> **Passage provided**:

%%

A Clinicopathological Study of Paediatric Liver Tumours in a Tertiary Care Hospital EC50-EC53
Dr. Vimal Chander,
216, Mahatma Gandhi 2nd Street, Thiruverkadu Cooperative Nagar, Chennai - 77, Tamil Nadu, India.
Introduction: Paediatric primary liver tumours are the third largest group of solid abdominal neoplasms in children next to neuroblastoma and Wilms tumour, accounting for about 0.5% to 2% of all paediatric neoplasms, in which hepatoblastoma is the most common.
Aim: The present study was done to estimate the incidence of paediatric liver tumours over a period of five years and also, to study the clinical behaviour, alpha-fetoprotein correlation and histopathological features of paediatric liver tumours.
Materials and Methods: The details of patients treated for paediatric liver tumours for a period of five years were retrospectively retrieved from the tumour board and medical records. The gross features and all the slides were reviewed and the pathologic diagnosis was confirmed and clinicopathological correlation was then done.

%%

> **Recorded data**:
%%

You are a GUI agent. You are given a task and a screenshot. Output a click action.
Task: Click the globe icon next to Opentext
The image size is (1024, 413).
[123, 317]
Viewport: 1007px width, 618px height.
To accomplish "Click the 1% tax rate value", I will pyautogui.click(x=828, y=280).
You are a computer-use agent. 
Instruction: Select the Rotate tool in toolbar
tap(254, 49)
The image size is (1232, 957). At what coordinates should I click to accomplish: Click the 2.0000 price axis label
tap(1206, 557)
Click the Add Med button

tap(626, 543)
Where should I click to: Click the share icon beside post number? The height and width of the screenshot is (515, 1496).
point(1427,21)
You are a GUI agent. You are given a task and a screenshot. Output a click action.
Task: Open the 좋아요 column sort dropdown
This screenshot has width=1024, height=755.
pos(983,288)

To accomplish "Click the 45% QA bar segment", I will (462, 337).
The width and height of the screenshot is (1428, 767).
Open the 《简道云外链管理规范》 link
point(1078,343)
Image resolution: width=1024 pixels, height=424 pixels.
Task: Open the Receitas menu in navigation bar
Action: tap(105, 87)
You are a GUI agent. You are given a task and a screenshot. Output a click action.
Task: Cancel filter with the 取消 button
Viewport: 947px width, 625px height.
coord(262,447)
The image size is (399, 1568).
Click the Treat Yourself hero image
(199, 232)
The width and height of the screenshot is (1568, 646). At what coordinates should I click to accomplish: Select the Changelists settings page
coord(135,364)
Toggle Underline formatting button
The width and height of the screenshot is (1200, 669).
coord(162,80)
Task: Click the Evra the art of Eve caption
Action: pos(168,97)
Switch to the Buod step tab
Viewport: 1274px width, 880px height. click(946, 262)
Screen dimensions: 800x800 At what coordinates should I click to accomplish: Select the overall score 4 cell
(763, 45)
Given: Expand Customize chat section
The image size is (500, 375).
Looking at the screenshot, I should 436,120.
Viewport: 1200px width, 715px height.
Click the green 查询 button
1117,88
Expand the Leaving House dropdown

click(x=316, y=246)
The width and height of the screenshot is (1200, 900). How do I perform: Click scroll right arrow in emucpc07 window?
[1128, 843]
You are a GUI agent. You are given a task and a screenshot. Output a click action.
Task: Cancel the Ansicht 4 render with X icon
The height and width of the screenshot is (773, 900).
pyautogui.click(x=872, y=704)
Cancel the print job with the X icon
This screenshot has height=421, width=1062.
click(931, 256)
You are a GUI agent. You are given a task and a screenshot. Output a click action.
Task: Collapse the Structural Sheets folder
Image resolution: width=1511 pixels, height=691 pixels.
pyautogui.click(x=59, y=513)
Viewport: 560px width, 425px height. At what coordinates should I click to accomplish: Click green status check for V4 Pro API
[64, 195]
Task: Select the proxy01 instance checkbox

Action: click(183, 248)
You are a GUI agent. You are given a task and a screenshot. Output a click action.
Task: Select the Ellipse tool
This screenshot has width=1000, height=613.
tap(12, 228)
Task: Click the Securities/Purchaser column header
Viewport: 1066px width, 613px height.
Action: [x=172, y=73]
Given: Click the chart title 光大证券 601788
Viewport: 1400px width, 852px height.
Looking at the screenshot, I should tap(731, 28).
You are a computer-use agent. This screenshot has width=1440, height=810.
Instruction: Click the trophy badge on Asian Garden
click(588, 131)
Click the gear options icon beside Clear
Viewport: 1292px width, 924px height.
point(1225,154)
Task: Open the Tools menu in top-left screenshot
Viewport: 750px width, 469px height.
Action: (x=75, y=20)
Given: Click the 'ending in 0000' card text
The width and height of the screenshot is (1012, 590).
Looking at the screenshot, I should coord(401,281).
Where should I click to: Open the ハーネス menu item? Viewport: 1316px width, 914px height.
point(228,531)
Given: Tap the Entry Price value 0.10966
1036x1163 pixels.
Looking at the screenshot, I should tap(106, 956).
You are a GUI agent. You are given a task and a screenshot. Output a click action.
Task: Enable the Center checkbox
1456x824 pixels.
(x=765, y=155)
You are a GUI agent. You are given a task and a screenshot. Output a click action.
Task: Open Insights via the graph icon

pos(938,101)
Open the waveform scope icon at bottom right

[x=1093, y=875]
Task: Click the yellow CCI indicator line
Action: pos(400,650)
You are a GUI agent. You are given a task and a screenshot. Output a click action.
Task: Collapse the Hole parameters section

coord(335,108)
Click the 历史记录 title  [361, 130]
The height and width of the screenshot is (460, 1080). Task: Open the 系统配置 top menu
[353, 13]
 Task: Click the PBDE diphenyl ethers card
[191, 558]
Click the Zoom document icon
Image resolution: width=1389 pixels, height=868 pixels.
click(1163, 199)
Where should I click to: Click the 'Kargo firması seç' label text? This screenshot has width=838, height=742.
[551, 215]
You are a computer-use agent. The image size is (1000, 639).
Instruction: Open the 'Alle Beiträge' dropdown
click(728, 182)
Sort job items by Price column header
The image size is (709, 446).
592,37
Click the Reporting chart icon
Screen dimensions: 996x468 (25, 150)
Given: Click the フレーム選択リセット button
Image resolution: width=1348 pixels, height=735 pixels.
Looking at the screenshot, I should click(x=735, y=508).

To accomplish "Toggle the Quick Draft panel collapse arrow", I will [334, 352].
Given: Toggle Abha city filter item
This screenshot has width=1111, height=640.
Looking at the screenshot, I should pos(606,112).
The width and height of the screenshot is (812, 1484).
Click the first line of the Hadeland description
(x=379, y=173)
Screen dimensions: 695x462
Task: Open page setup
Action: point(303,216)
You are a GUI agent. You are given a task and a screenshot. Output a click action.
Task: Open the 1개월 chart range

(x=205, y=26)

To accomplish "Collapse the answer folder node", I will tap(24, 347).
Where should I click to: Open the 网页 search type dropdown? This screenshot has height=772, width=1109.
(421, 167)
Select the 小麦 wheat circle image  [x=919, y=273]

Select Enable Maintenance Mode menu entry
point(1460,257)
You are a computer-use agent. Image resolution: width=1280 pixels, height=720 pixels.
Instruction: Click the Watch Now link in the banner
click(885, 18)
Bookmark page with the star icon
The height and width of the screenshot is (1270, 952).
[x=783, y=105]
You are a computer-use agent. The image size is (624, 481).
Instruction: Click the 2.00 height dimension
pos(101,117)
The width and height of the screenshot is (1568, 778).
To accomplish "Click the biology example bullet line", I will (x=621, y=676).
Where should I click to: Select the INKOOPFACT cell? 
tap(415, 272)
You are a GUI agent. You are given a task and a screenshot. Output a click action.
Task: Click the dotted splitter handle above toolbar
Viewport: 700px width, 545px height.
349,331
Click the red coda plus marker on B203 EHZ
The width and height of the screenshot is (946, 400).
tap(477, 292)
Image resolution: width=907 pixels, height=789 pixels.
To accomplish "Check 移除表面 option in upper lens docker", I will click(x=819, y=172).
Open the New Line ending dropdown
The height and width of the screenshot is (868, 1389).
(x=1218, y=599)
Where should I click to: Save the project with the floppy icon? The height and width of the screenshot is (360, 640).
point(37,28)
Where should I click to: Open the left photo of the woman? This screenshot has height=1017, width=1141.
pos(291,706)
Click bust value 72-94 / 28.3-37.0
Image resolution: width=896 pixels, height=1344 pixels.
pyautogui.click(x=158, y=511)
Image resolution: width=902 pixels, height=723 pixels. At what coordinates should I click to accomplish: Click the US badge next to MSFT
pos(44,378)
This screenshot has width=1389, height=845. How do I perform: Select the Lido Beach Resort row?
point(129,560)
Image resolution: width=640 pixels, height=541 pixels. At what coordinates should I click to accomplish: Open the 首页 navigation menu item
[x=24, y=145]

%%

> **Tasks for this exercise**:
a - According to the study abstract on liver tumors in children, which tumor is the most common primary liver tumor in children?
b - Continue the study abstract on liver tumors in children, picking up after its final sentence.

> **Answers for the tasks**:
a - Hepatoblastoma.

b -
Results: A total of 39 paediatric liver tumours were detected during five years, of which 32 (82%) were malignant and seven (18%) were benign with a male to female ratio of 1:1.1. Hepatoblastoma was the most common liver tumour accounting for 28 cases (71.8%), of which 25 cases (89.4%) were of pure epithelial type. The second most common primary tumour was epithelioid haemangioendothelioma with six cases (15.4%) with female preponderance, followed by two cases each of hepatocellular carcinoma and undifferentiated embryonal sarcoma and one case of hepatocellular adenoma. Serum AFP level was increased in hepatoblastoma and in hepatocellular carcinoma, normal in hepatocellular adenoma and embryonal sarcoma. Serum AFP level was increased in few cases of epithelioid haemangioendothelioma.
Conclusion: The spectrum of liver tumours in children is different from that in the adults. Hepatoblastoma is the most common paediatric liver tumour, followed by epithelioid haemangioendothelioma. Through better understanding of pathological diagnosis, refined surgical staging, newer and more effective radiological techniques and standardized multimodal therapies, a substantial number of children diagnosed with this highly malignant tumour can expect to survive the disease.